> _TASK INSTRUCTIONS_:
Copy out exactly the lines from the start of the data to the line containing "You are a computer-use agent. The". Include both.

----- DATA EXTRACTS

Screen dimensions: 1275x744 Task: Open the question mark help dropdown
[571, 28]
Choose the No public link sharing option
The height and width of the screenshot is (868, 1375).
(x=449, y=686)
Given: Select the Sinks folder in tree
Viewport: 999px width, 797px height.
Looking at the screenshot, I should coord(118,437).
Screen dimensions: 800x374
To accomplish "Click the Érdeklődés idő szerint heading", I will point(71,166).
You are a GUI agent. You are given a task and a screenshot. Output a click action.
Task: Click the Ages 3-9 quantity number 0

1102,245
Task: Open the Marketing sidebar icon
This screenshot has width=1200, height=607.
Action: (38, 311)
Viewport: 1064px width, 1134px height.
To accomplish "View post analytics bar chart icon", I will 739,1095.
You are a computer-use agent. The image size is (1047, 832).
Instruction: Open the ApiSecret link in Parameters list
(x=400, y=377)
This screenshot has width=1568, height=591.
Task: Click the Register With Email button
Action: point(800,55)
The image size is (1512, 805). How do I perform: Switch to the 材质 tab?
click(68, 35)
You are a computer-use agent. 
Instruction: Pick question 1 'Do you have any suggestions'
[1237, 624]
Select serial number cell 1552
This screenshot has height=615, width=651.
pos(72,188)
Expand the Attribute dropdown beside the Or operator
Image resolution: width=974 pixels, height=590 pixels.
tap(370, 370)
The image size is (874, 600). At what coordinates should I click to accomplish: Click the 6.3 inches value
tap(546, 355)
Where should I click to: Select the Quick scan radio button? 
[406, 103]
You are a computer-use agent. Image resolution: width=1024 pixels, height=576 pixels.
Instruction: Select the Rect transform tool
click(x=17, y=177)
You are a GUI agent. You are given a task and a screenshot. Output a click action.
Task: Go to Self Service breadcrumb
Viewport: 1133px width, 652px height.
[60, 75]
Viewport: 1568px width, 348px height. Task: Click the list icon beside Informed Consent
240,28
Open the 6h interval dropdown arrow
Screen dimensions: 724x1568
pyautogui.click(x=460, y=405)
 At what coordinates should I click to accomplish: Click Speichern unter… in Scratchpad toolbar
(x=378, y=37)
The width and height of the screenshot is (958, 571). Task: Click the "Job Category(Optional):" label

----------

> _YOUR RESPONSE_:
Screen dimensions: 1275x744 Task: Open the question mark help dropdown
[571, 28]
Choose the No public link sharing option
The height and width of the screenshot is (868, 1375).
(x=449, y=686)
Given: Select the Sinks folder in tree
Viewport: 999px width, 797px height.
Looking at the screenshot, I should coord(118,437).
Screen dimensions: 800x374
To accomplish "Click the Érdeklődés idő szerint heading", I will point(71,166).
You are a GUI agent. You are given a task and a screenshot. Output a click action.
Task: Click the Ages 3-9 quantity number 0

1102,245
Task: Open the Marketing sidebar icon
This screenshot has width=1200, height=607.
Action: (38, 311)
Viewport: 1064px width, 1134px height.
To accomplish "View post analytics bar chart icon", I will 739,1095.
You are a computer-use agent. The image size is (1047, 832).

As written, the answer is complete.